Exercise:
Please keep pictures out of the copy, and print exactly the lines from the one containing "Task: Tap the green Disarmed shield toggle" through the end of the records.

--- START ---

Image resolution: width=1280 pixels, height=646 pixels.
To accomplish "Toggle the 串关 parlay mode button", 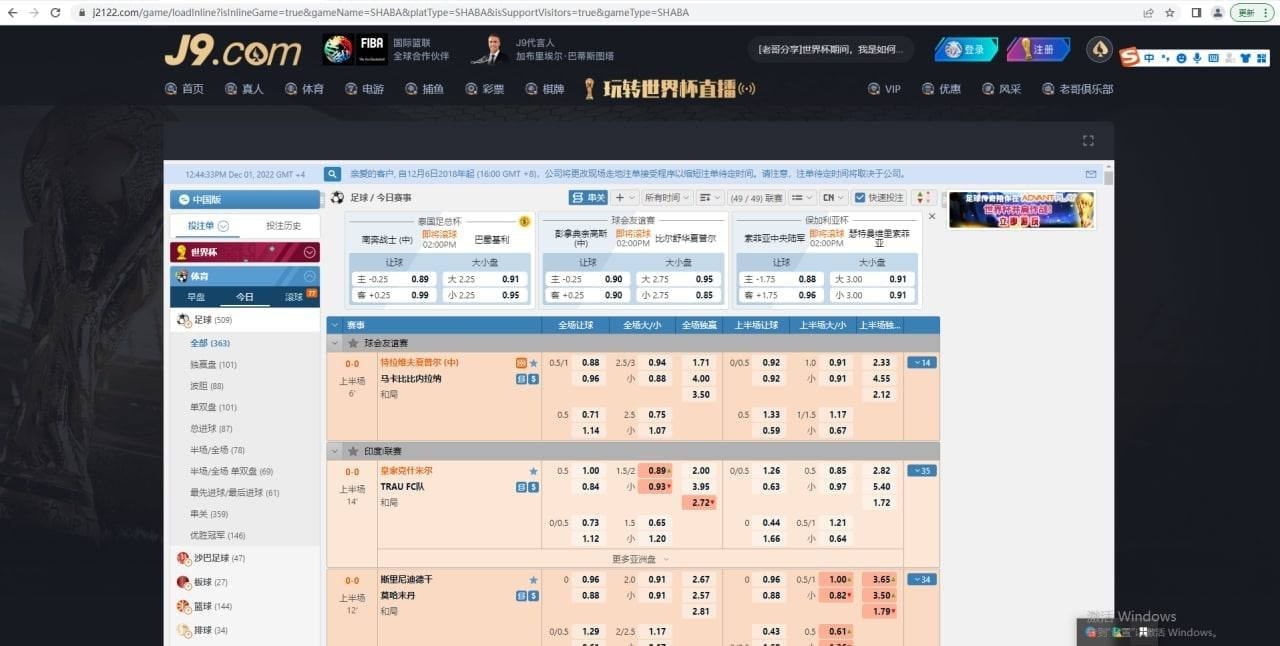I will point(588,198).
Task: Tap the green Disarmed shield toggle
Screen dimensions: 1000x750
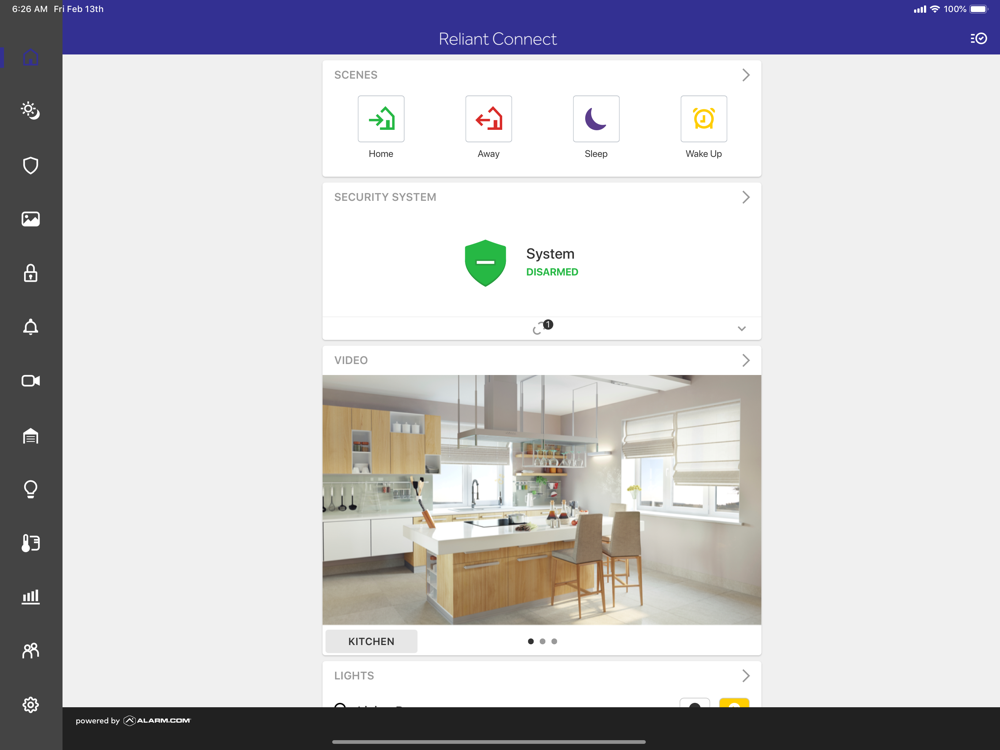Action: click(485, 263)
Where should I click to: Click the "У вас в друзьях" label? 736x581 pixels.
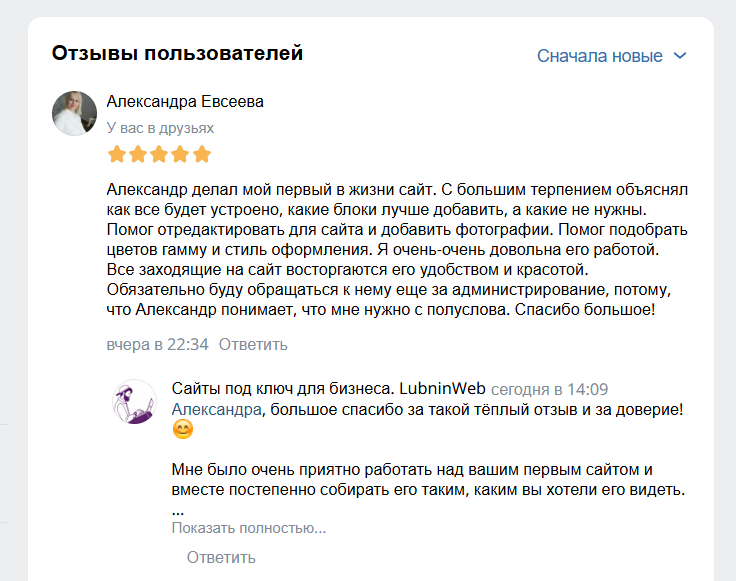tap(160, 128)
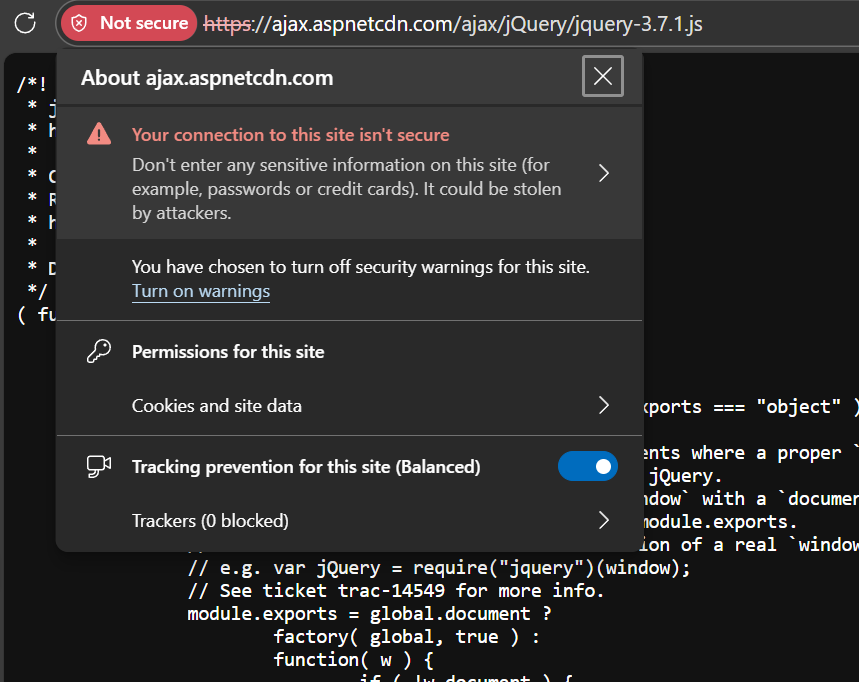Disable Tracking prevention for this site

(587, 466)
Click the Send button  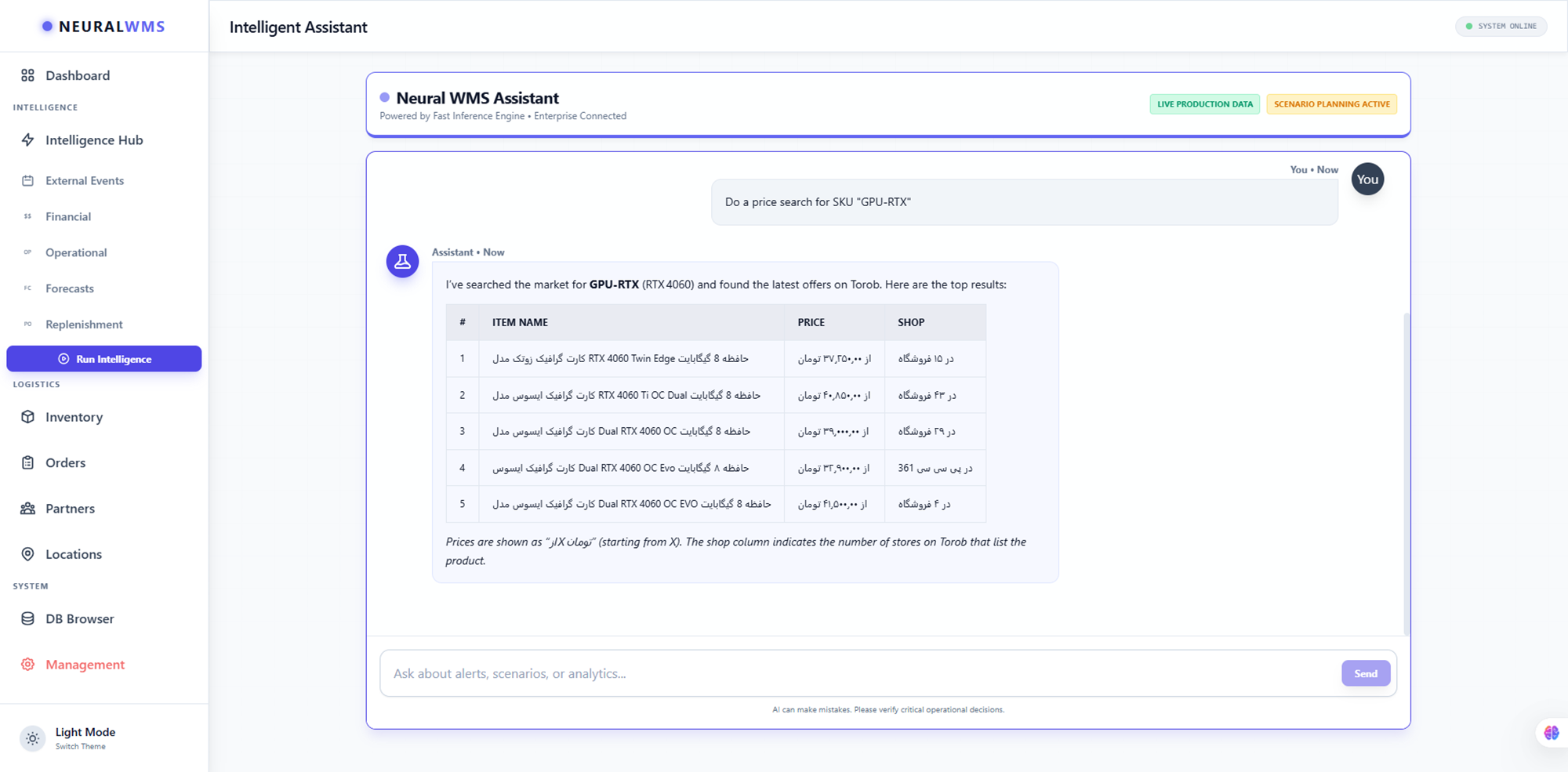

--- END ---

Task answer:
Task: Tap the green Disarmed shield toggle
Screen dimensions: 1000x750
Action: click(485, 263)
Where should I click to: Click the "У вас в друзьях" label? 736x581 pixels.
tap(160, 128)
Disable Tracking prevention for this site

(587, 466)
Click the Send button  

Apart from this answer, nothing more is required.